--- start ---
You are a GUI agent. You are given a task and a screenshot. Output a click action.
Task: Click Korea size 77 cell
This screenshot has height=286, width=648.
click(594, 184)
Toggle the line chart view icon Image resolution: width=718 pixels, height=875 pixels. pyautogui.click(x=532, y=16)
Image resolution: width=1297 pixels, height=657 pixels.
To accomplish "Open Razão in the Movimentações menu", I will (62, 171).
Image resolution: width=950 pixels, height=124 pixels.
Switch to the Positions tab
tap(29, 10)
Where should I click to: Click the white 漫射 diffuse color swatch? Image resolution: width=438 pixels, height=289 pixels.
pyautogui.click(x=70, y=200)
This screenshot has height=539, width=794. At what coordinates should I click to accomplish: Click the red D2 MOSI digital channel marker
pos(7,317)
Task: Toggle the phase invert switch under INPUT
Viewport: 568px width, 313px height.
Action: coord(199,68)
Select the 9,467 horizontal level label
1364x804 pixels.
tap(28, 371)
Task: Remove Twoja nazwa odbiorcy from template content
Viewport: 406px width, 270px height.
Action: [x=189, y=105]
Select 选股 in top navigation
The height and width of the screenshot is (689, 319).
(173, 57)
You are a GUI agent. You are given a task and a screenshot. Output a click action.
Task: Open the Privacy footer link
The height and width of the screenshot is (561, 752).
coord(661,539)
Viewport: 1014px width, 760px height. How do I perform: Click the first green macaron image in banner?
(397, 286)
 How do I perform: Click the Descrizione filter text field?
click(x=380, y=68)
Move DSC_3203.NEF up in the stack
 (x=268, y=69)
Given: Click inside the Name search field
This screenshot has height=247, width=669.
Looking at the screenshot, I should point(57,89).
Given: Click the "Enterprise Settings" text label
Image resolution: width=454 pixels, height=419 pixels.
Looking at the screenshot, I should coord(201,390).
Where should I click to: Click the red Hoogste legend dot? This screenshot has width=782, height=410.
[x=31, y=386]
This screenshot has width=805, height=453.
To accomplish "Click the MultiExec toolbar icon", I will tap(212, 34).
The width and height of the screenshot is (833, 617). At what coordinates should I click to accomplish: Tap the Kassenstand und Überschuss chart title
--- end ---
**Directions for this task**
Copy out all of the material above, line for line, with no changes.

**Response for this exercise**
You are a GUI agent. You are given a task and a screenshot. Output a click action.
Task: Click Korea size 77 cell
This screenshot has height=286, width=648.
click(594, 184)
Toggle the line chart view icon Image resolution: width=718 pixels, height=875 pixels. pyautogui.click(x=532, y=16)
Image resolution: width=1297 pixels, height=657 pixels.
To accomplish "Open Razão in the Movimentações menu", I will (62, 171).
Image resolution: width=950 pixels, height=124 pixels.
Switch to the Positions tab
tap(29, 10)
Where should I click to: Click the white 漫射 diffuse color swatch? Image resolution: width=438 pixels, height=289 pixels.
pyautogui.click(x=70, y=200)
This screenshot has height=539, width=794. At what coordinates should I click to accomplish: Click the red D2 MOSI digital channel marker
pos(7,317)
Task: Toggle the phase invert switch under INPUT
Viewport: 568px width, 313px height.
Action: coord(199,68)
Select the 9,467 horizontal level label
1364x804 pixels.
tap(28, 371)
Task: Remove Twoja nazwa odbiorcy from template content
Viewport: 406px width, 270px height.
Action: [x=189, y=105]
Select 选股 in top navigation
The height and width of the screenshot is (689, 319).
(173, 57)
You are a GUI agent. You are given a task and a screenshot. Output a click action.
Task: Open the Privacy footer link
The height and width of the screenshot is (561, 752).
coord(661,539)
Viewport: 1014px width, 760px height. How do I perform: Click the first green macaron image in banner?
(397, 286)
 How do I perform: Click the Descrizione filter text field?
click(x=380, y=68)
Move DSC_3203.NEF up in the stack
 (x=268, y=69)
Given: Click inside the Name search field
This screenshot has height=247, width=669.
Looking at the screenshot, I should point(57,89).
Given: Click the "Enterprise Settings" text label
Image resolution: width=454 pixels, height=419 pixels.
Looking at the screenshot, I should coord(201,390).
Where should I click to: Click the red Hoogste legend dot? This screenshot has width=782, height=410.
[x=31, y=386]
This screenshot has width=805, height=453.
To accomplish "Click the MultiExec toolbar icon", I will tap(212, 34).
The width and height of the screenshot is (833, 617). At what coordinates should I click to accomplish: Tap the Kassenstand und Überschuss chart title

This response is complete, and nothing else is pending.